**Written problem**
Please restate the Lame-O Records article, beginning at "American record label" and stopping after "repressed four times.", and change "coffee shops" to "record stores" throughout.

**Document passage**
☆ ☆ ☆

- Founded: 2012
- Founder: Eric Osman
- Genre: Indie rock, punk rock
- Country of origin: United States
- Location: Philadelphia, Pennsylvania
- Official website: www.lameorecords.com

= Lame-O Records =

American record label

Lame-O Records is an independent record label based in Philadelphia, Pennsylvania. Founded by Eric Osman to release Modern Baseball's Sports, the label has been hailed as one of Philadelphia's best indie labels.

==History==
Lame-O Records was founded in 2012 by Eric Osman, manager of the band Modern Baseball, to release the band's debut LP Sports. Osman funded the 300-copy pressing with savings earned working at coffee shops. Though Sports earned the label no profit, it quickly sold out and has subsequently been repressed four times.

☆ ☆ ☆

**Data block**
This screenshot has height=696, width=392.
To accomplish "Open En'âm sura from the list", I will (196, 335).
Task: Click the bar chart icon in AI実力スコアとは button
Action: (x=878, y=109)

☆ ☆ ☆

**Full answer**
American record label

Lame-O Records is an independent record label based in Philadelphia, Pennsylvania. Founded by Eric Osman to release Modern Baseball's Sports, the label has been hailed as one of Philadelphia's best indie labels.

==History==
Lame-O Records was founded in 2012 by Eric Osman, manager of the band Modern Baseball, to release the band's debut LP Sports. Osman funded the 300-copy pressing with savings earned working at record stores. Though Sports earned the label no profit, it quickly sold out and has subsequently been repressed four times.